» **WRITTEN REQUEST**:
Please reproduce the items word for word, starting at the line that contains "Given: Open the plugin manager plug icon" and stopping at the end of the items. Omit the pictures from your answer.

Stored dataset items
★ ★ ★ ★
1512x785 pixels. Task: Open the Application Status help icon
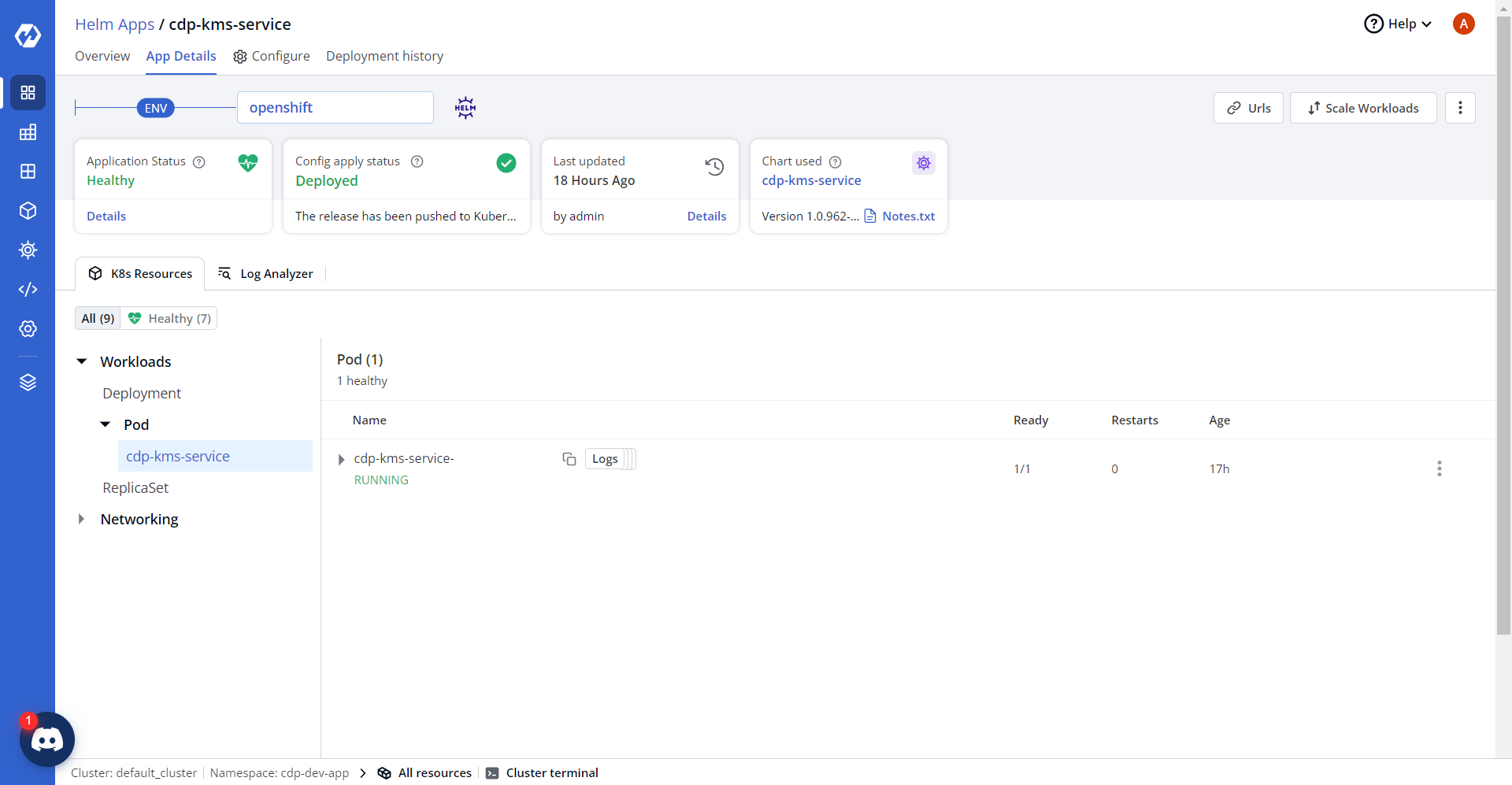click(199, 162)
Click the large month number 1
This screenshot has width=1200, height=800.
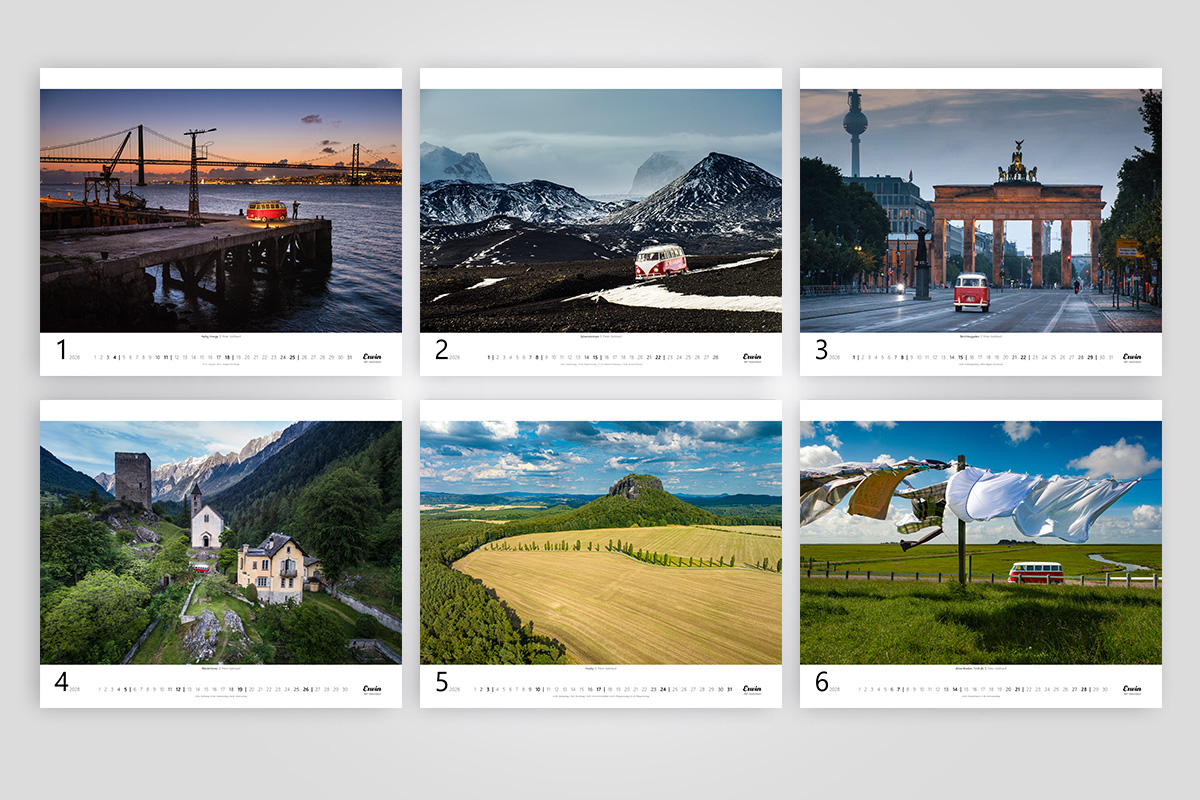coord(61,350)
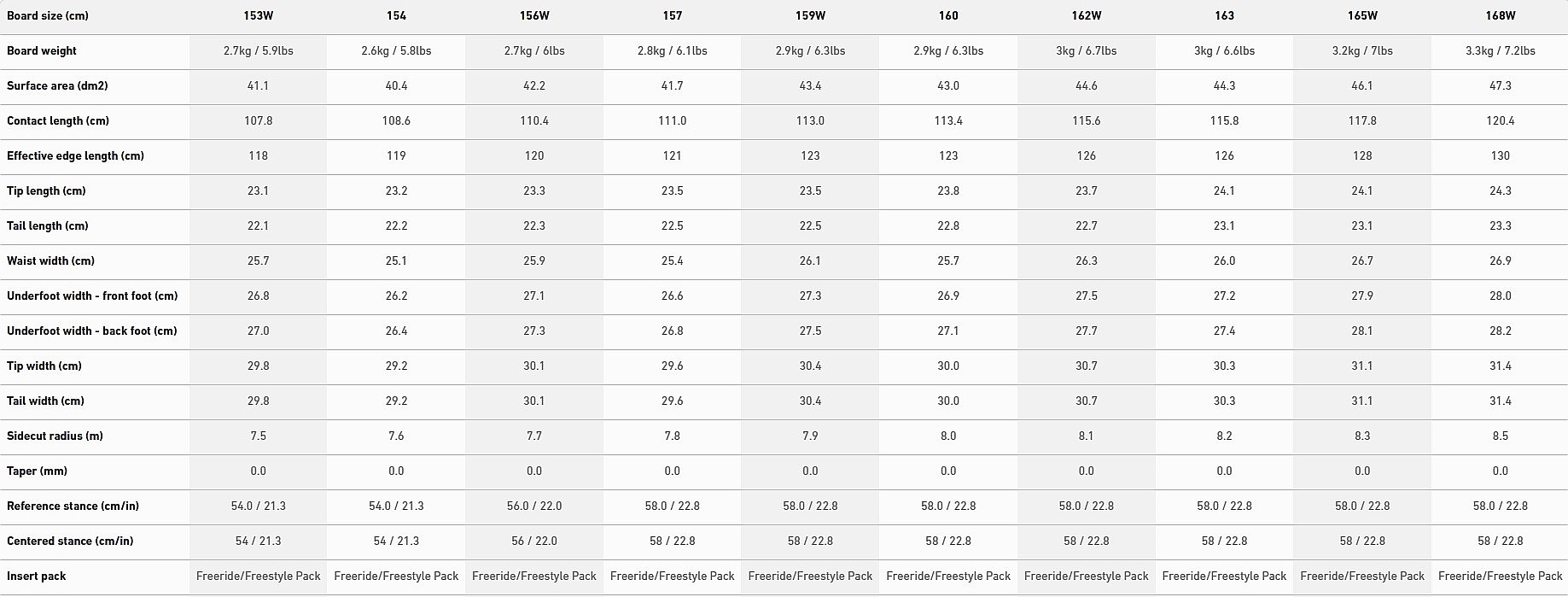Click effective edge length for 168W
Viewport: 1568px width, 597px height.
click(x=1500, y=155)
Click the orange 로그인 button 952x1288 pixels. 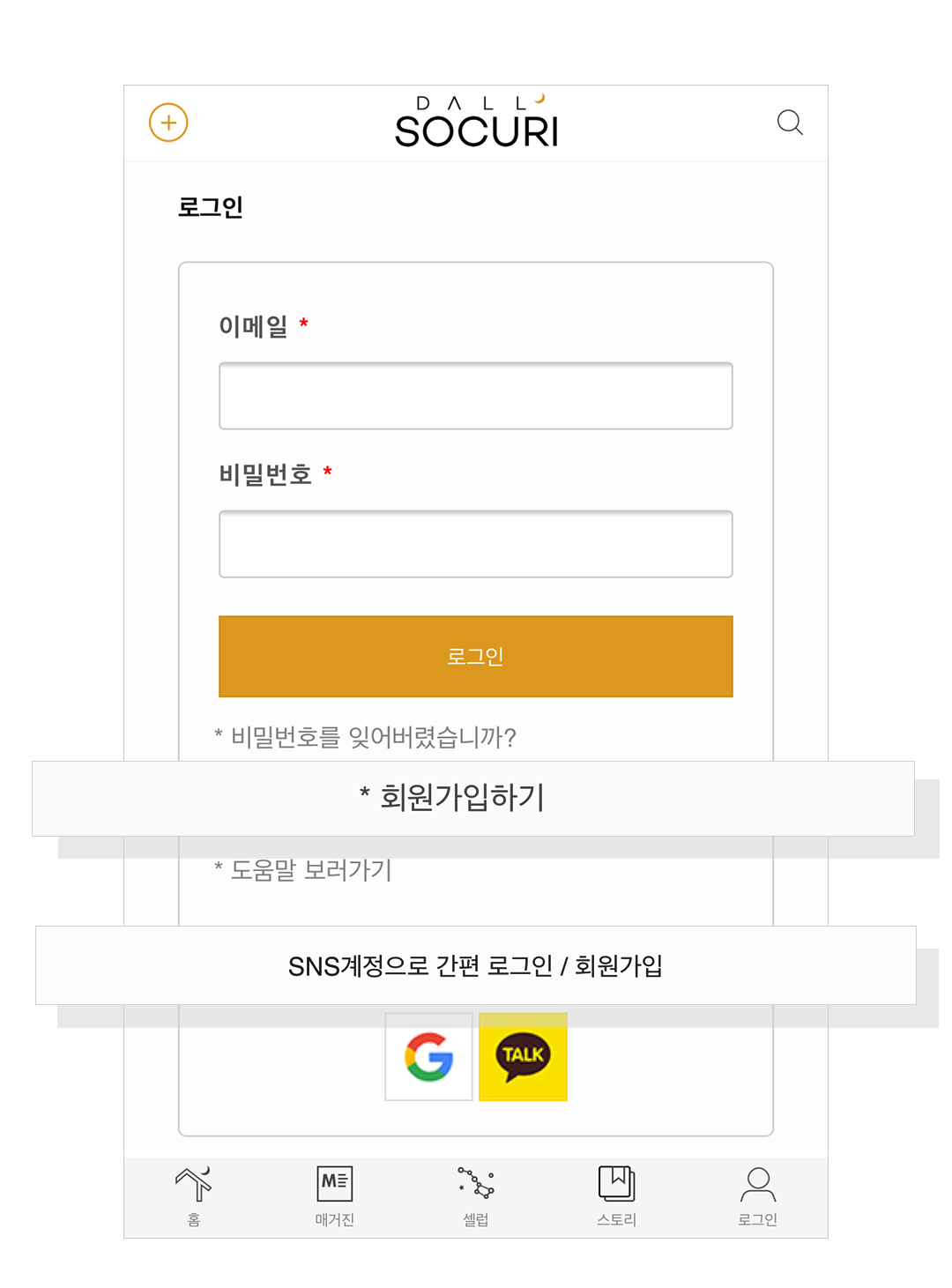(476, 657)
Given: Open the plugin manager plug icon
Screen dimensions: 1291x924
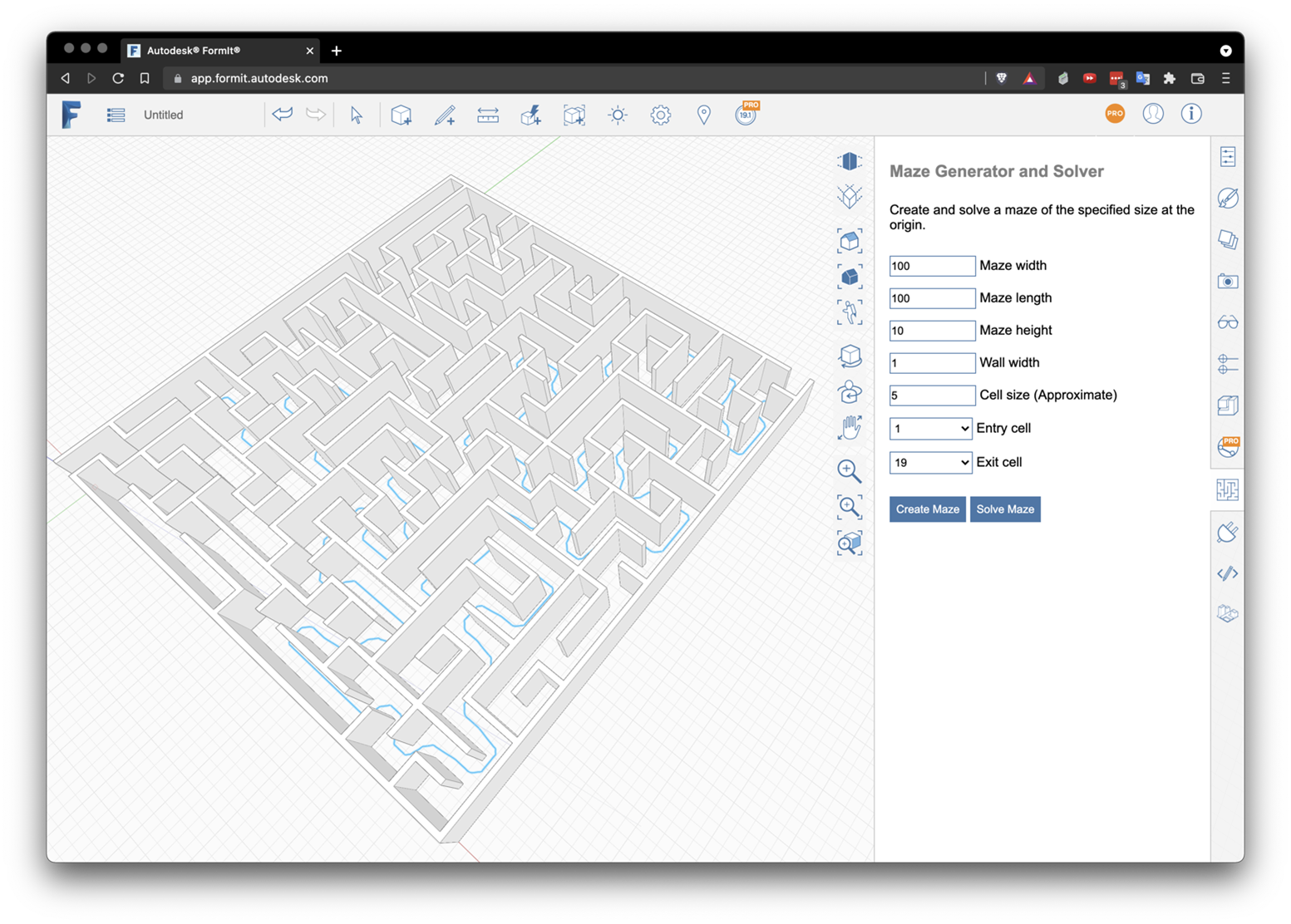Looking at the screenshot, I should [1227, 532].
★ ★ ★ ★
» **RIGHT ANSWER**:
Given: Open the plugin manager plug icon
Screen dimensions: 1291x924
Looking at the screenshot, I should [1227, 532].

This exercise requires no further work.